> To do
Beneath this task are records; print exactly the stretch of them from the line with "search only in titles (1419, 84)" through the line with "said (670, 490)", both ends included.

> Data extract
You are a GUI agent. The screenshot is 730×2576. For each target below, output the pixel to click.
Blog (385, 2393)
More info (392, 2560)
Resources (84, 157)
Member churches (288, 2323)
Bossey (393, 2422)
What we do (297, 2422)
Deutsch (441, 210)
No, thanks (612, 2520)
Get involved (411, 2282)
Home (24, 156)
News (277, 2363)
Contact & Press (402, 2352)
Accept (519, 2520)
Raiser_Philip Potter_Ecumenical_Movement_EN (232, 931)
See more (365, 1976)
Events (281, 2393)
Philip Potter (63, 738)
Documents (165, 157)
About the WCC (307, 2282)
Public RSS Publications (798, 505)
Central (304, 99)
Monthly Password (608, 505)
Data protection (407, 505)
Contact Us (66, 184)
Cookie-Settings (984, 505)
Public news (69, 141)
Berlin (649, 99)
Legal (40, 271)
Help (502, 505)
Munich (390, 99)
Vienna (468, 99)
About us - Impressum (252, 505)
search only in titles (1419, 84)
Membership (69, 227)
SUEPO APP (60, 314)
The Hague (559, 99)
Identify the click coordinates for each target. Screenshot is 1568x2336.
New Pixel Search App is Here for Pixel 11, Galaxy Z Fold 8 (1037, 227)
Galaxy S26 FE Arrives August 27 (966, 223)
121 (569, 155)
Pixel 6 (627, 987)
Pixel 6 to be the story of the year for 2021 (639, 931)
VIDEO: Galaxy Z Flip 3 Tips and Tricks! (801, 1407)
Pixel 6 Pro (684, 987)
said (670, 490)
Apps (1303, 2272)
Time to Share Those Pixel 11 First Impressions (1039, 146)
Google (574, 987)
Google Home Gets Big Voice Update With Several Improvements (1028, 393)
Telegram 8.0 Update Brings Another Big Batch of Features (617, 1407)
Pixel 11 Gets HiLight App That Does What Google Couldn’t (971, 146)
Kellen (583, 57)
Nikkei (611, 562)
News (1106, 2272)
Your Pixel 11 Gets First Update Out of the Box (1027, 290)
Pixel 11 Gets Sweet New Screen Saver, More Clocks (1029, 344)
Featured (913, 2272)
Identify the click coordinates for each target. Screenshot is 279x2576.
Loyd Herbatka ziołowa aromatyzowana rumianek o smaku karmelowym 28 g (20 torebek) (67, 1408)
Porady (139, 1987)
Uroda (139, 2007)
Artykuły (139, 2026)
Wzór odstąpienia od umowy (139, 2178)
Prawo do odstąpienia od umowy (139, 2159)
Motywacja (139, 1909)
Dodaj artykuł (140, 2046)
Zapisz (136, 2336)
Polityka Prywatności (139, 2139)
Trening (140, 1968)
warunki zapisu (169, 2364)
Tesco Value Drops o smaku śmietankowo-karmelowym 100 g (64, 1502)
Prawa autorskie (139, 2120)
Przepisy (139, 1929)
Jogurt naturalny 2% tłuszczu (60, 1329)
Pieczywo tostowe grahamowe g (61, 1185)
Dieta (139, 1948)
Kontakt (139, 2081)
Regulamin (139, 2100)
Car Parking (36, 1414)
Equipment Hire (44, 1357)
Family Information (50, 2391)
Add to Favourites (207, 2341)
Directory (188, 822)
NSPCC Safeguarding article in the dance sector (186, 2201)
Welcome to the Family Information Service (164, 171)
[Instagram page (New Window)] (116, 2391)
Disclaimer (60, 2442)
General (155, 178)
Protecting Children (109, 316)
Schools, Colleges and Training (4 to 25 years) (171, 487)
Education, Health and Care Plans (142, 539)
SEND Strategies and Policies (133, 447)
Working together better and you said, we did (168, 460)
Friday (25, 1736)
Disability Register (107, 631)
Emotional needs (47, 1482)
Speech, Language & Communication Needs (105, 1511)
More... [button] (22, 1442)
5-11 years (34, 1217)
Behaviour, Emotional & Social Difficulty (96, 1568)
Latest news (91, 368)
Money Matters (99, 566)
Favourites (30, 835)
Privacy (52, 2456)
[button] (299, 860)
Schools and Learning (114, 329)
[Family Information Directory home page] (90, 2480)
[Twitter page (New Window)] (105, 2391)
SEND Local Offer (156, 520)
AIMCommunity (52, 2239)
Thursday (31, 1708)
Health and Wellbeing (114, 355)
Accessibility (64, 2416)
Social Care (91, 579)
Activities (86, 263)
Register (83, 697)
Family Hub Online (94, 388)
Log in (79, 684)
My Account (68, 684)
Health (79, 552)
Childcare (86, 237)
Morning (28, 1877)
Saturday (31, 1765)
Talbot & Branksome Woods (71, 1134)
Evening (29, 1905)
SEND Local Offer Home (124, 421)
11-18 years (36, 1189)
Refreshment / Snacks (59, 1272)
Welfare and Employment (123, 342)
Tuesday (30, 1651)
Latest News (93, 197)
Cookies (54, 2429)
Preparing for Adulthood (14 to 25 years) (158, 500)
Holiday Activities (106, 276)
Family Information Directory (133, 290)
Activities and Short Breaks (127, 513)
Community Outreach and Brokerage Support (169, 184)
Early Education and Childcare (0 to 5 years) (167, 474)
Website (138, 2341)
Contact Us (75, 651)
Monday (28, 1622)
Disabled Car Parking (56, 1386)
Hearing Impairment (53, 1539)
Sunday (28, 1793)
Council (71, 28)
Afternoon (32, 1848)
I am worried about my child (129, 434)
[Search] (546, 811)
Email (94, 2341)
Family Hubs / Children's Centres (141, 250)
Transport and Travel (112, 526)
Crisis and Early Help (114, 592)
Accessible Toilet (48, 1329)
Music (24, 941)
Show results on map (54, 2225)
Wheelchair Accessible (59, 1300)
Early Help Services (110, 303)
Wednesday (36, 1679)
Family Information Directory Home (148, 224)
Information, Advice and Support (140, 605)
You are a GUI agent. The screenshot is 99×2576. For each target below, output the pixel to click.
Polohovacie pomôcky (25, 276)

> Expected answer
search only in titles (1419, 84)
Membership (69, 227)
SUEPO APP (60, 314)
The Hague (559, 99)
Identify the click coordinates for each target. Screenshot is 1568x2336.
New Pixel Search App is Here for Pixel 11, Galaxy Z Fold 8 (1037, 227)
Galaxy S26 FE Arrives August 27 (966, 223)
121 (569, 155)
Pixel 6 (627, 987)
Pixel 6 to be the story of the year for 2021 (639, 931)
VIDEO: Galaxy Z Flip 3 Tips and Tricks! (801, 1407)
Pixel 6 Pro (684, 987)
said (670, 490)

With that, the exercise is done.